FaceApp: do you know how your data is being used?
Are you one of the millions of people who’ve recently downloaded FaceApp from Apple’s App Store or Google Play to see what you’ll look like when you’re old?
After first becoming popular back in 2017, FaceApp is basking in its 15 minutes of new-found fame thanks to its realistic age filter. Individuals are busily posting and sharing photos of themselves with wrinkles and grey hair across all social media platforms. All good fun, but many are now wondering what will happen to the photos they’ve uploaded to this app developed by a team in Russia.
“It’s all too easy to get caught up in the hype and then repent at leisure,” comments Duncan Austin, Cloud Director here at etiCloud.
“With cyber attacks and data hacks happening with increasing frequency, it’s more important than ever to understand how our personal data is handled, used and where it is stored by the developers of such apps that appear innocuous at first glance.”
How does FaceApp work?
FaceApp’s genius lies in its simplicity.
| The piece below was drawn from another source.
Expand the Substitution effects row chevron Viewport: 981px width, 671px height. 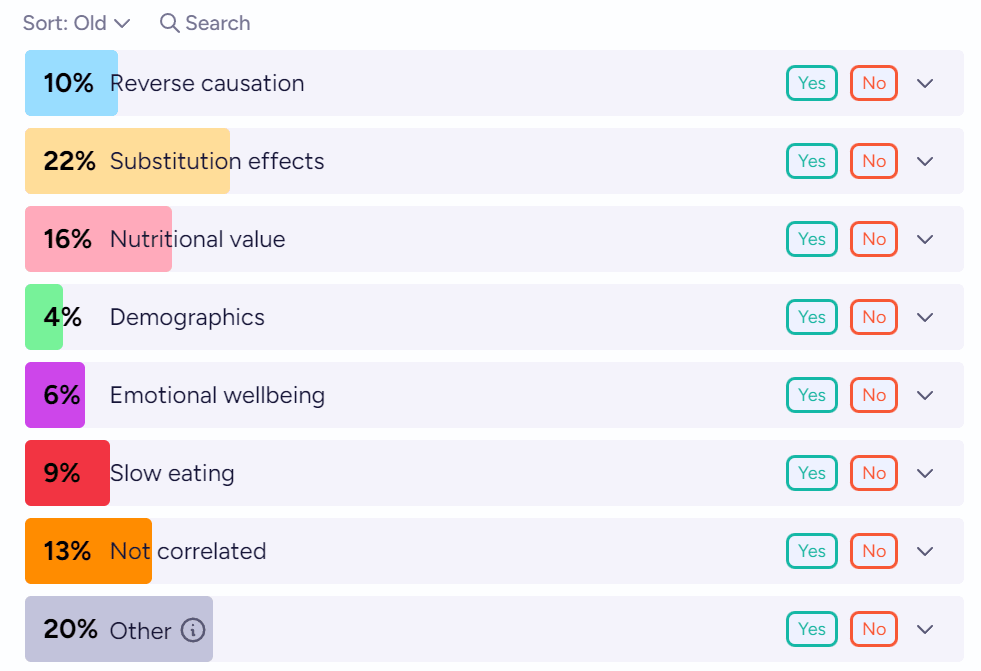pyautogui.click(x=925, y=161)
Users download FaceApp and add just their photos. Each photo is then uploaded to a server where it is processed and sent back to the user. The app actually utilises artificial intelligence to change people’s faces with a number of different filters.
Continues Duncan: “As with all apps we download, each comes with its own terms of service that users must agree to before the download can be confirmed. By agreeing to FaceApp’s terms of service the user is allowing the company behind FaceApp to use the photos for commercial purposes such as advertisements and ‘other purposes’. What those ‘the other purposes’ are, we don’t know as they’re not specifically outlined anywhere in the terms.
Concludes Duncan: “The truth of the matter is we’ll probably never fully know what happens to the user data gathered through FaceApp. Its success relies on users’ trust, curiosity and FOMO. When it comes to FaceApp, and pretty much every other app out there, our advice is to look carefully before you leap into sharing personal information online; you never know where it might end up.”